Consideration of Comments on the Proposed Revisions of Dental Hygiene Accreditation Standard 2-17: At its February 2008 meeting, the Commission on Dental Accreditation directed that the Dental Hygiene Review Committee (DH RC) consider Resolution 39-H from the October 2007 American Dental Association House of Delegates Annual Session. The resolution urged the Commission to reconsider the use of the term “dental hygiene diagnosis” within DH Standard 2-17 and to revise the Standard to more accurately reflect the scope of training and licensure of the dental hygienist in providing dental hygiene care to patients.
At its July 9-10, 2008 meeting, the DH RC carefully reviewed the current Standard and developed proposed revisions. The proposed revision to Standard 2-17 was considered at the July 31, 2008 Commission meeting. After careful deliberation, the Commission directed a further change in the wording from “dental hygiene treatment plan” to “dental hygiene treatment needs.” Additionally the Commission directed that the newly proposed revisions to the Dental Hygiene Education Accreditation Standard 2-17 be circulated to the communities of interest for review and comment by July 1, 2009. Accordingly, the proposed revised standard was distributed to the communities of interest for comment.
At its July 14-15, 2009 meeting, the DH RC carefully considered written comments received over the past year from various communities of interest. Additionally the review committee considered comments from open hearings conducted at the ADA Annual Session, October 2008, the ADEA Annual Session, March 2009, the ADEA Allied Directors’ Conference and the ADHA Annual Session, June 2009.

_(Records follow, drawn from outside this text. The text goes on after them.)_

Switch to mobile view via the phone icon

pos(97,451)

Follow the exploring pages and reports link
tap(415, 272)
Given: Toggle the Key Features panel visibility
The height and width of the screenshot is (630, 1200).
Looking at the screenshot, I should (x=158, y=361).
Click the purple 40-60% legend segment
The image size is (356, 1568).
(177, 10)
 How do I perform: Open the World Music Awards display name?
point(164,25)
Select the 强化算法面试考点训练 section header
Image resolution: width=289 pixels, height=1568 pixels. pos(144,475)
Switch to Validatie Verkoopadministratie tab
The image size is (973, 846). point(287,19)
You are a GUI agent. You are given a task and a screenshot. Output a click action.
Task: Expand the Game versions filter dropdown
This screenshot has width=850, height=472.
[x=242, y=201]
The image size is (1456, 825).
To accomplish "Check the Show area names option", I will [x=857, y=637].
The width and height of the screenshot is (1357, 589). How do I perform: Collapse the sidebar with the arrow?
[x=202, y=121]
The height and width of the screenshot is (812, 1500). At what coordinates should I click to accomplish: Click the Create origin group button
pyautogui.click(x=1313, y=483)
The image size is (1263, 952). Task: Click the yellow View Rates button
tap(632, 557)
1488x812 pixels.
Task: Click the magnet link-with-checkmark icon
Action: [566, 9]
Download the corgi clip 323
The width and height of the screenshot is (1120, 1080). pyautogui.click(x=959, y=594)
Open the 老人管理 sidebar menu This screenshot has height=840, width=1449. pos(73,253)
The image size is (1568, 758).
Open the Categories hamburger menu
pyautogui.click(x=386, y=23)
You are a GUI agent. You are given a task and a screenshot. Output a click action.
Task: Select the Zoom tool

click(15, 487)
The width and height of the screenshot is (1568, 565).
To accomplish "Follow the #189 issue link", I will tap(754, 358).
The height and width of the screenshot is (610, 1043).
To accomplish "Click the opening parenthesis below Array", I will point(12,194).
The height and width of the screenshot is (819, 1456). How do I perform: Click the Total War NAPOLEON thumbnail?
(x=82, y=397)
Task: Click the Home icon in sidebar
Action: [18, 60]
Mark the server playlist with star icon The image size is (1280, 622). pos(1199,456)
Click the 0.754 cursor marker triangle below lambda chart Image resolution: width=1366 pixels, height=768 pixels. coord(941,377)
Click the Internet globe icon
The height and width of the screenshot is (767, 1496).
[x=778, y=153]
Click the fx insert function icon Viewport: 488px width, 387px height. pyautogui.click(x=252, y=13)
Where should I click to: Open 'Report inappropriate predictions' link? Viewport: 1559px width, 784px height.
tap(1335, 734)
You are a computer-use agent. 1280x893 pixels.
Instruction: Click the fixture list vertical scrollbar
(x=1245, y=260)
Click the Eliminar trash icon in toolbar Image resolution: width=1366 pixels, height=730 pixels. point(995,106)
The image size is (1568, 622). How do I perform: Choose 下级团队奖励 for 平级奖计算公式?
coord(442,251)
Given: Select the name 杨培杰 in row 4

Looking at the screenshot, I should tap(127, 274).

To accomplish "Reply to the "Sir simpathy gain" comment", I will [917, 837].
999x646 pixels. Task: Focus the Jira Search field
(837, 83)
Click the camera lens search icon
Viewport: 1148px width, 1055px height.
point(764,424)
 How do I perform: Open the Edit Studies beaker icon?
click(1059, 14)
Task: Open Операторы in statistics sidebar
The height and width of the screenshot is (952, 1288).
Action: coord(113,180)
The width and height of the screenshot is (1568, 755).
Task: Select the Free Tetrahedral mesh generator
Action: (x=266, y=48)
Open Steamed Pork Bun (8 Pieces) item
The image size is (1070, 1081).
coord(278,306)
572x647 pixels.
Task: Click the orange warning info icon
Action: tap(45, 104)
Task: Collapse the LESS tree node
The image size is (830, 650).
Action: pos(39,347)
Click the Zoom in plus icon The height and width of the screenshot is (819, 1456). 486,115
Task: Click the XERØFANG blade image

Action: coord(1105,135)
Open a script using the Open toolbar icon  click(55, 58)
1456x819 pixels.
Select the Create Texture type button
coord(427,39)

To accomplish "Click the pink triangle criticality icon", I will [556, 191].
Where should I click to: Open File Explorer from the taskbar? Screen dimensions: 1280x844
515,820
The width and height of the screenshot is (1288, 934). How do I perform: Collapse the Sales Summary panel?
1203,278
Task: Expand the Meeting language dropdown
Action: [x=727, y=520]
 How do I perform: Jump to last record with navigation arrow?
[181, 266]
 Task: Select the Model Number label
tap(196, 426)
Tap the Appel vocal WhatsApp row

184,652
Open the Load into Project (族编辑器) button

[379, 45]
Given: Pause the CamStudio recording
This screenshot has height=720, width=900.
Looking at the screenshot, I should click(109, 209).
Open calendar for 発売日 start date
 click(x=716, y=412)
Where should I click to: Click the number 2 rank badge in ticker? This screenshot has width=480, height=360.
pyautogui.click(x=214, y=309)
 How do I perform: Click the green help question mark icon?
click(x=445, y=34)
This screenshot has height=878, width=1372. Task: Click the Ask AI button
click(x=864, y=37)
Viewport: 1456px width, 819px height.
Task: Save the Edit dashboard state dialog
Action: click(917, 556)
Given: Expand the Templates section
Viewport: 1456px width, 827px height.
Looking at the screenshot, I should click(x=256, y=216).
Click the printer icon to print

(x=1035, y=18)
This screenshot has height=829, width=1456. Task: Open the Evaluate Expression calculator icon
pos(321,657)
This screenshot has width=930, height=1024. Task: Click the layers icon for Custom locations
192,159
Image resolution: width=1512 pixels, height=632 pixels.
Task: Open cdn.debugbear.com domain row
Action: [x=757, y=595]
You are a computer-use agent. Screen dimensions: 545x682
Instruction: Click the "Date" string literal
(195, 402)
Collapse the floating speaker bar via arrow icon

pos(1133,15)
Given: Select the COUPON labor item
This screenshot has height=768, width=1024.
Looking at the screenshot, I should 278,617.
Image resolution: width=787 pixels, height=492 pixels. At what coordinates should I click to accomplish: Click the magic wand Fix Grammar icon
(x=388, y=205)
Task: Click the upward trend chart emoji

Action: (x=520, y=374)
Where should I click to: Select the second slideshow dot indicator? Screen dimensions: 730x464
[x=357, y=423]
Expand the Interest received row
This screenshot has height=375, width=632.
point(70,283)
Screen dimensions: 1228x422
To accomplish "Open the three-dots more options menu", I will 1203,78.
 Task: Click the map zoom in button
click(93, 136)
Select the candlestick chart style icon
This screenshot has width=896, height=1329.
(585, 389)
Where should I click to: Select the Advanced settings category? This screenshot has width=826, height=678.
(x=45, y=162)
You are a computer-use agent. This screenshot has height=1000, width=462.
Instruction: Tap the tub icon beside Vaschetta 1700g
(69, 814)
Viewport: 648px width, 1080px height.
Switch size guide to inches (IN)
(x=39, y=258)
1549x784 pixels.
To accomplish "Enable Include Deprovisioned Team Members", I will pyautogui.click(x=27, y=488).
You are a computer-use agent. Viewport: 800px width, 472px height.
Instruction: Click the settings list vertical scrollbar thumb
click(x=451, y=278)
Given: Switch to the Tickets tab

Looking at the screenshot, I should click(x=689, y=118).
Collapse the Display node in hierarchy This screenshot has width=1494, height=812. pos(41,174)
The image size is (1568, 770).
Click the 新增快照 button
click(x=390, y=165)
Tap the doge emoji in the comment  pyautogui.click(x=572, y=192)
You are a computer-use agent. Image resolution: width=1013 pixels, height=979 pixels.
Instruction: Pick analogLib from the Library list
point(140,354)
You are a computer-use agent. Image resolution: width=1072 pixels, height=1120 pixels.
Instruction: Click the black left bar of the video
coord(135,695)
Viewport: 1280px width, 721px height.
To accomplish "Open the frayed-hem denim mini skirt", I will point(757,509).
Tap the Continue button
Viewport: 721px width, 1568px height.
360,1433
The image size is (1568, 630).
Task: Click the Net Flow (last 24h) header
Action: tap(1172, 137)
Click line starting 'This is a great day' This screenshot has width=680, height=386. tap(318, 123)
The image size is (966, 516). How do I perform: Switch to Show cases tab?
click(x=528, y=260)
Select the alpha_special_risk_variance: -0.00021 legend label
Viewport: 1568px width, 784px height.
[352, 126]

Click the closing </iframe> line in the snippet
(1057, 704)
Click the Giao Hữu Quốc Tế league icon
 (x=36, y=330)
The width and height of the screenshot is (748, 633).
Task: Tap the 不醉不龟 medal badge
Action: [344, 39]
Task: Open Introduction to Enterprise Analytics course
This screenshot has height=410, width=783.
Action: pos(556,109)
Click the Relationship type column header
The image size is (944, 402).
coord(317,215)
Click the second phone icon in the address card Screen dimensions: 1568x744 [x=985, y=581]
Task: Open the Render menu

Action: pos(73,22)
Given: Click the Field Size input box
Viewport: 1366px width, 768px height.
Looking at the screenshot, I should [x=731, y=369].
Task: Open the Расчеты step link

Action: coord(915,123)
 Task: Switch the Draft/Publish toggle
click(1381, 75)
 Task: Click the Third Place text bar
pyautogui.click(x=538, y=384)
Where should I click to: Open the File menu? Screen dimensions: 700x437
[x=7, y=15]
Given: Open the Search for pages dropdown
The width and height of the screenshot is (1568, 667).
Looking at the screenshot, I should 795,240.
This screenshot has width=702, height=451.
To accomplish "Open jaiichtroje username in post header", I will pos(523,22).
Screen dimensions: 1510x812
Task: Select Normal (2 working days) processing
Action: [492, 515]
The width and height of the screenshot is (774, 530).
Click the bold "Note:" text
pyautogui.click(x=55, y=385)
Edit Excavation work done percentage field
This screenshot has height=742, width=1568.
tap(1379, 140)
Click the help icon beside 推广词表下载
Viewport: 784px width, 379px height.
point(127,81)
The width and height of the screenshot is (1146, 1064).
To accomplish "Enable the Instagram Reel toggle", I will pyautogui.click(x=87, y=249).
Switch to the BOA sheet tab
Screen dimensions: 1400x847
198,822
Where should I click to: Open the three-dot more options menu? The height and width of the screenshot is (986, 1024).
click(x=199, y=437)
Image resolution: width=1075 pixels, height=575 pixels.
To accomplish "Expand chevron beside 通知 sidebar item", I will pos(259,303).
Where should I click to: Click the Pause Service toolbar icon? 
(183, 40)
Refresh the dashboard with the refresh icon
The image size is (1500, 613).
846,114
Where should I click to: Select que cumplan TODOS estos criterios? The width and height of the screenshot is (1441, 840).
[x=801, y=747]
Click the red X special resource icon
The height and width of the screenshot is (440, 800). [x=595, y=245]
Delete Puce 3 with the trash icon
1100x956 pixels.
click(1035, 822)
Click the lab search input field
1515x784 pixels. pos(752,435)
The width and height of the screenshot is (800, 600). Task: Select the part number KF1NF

In doing so, the review committee reached a consensus that Standard 2-17 more accurately represents dental hygiene education with the terminology “dental hygiene diagnosis” and “treatment plan” in the standard as it has been since 1998. The review committee believed that inclusion of these terms strengthens dental hygiene educational principles as well as clarifies the dental hygiene process of care. In order to provide a descriptive overview of the role of dental hygiene process of care, the review committee recommended that an intent statement be added to the Standard to clarify that the dental hygiene process of care is part of the overall treatment plan developed by the dentist for comprehensive dental care.
A motion to amend the proposed, revised Standard 2-17 was made which removed the terms “dental hygiene diagnosis” and “dental hygiene treatment plan” from the standard and the “definitions section” of the dental hygiene standards. Concern was expressed by several Commissioners that the DH RC discounted the comments received by other communities of interest and that Standard 2-17 was revised based solely on comments received at the ADHA open hearing in June 2009 and that the recommendation failed to address concerns regarding misuse of standards in legislative advocacy. The Commission voted to adopt the amended, revised Standard 2-17; however, the Dental Hygiene Commissioner called for a motion to reconsider for the purpose of considering a further amendment to the amended, revised Standard 2-17. The motion to reconsider was accepted by the Commission, and the subsequent amendment to Standard 2-17 essentially returned the language of the standard to that which was originally sent to the communities of interest for comment following the July 31, 2008 Commission meeting (Appendix 26) .
Commission action: The Commission adopts the amended, revised Dental Hygiene Accreditation Standard 2-17 (Appendix 26) for implementation on January 1, 2010.